About this exercise.
Reproduce the first line of the entries that follow and each later line, word for word, ending with the one containing "Task: Click the".

⟨

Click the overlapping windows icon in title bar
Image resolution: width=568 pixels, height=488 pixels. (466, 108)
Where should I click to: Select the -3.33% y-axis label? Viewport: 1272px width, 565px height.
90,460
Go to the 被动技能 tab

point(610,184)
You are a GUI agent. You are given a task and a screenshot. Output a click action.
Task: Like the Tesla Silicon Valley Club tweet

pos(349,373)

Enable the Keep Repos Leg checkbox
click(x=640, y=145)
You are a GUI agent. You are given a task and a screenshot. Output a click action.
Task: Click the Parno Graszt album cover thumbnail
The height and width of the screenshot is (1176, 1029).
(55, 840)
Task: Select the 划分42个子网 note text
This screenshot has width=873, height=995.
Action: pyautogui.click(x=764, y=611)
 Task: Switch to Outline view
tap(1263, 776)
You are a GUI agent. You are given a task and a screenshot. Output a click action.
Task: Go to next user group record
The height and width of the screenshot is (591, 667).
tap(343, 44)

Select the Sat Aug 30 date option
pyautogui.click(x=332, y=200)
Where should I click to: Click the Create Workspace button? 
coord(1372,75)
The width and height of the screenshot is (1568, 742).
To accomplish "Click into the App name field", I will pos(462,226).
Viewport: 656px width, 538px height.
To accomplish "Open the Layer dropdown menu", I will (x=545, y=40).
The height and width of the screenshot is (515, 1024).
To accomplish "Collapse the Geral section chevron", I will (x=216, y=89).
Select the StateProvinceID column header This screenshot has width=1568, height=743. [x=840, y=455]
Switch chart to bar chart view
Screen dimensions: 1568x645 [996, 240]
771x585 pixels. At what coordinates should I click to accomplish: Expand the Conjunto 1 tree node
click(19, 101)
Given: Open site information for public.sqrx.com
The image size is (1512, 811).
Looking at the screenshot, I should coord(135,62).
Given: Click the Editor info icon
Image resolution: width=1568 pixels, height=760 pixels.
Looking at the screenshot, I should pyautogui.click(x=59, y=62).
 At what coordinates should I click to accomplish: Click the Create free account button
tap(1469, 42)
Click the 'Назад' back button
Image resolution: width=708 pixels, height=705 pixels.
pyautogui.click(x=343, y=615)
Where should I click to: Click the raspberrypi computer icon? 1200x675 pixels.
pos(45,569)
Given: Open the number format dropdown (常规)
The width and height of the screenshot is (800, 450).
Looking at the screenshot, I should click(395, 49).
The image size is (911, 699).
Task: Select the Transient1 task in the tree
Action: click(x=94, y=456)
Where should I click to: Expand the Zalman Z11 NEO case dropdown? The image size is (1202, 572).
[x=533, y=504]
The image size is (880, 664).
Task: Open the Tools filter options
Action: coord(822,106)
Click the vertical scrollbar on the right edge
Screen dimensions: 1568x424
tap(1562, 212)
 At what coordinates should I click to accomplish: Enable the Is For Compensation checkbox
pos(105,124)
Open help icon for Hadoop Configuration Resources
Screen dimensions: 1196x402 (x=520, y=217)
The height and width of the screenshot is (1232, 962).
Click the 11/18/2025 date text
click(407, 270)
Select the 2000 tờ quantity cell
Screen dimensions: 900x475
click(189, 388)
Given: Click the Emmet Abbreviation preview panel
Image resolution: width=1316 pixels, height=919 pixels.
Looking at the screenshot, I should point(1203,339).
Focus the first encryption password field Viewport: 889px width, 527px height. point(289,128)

⟩

Task output.
Click the overlapping windows icon in title bar
Image resolution: width=568 pixels, height=488 pixels. (466, 108)
Where should I click to: Select the -3.33% y-axis label? Viewport: 1272px width, 565px height.
90,460
Go to the 被动技能 tab

point(610,184)
You are a GUI agent. You are given a task and a screenshot. Output a click action.
Task: Like the Tesla Silicon Valley Club tweet

pos(349,373)

Enable the Keep Repos Leg checkbox
click(x=640, y=145)
You are a GUI agent. You are given a task and a screenshot. Output a click action.
Task: Click the Parno Graszt album cover thumbnail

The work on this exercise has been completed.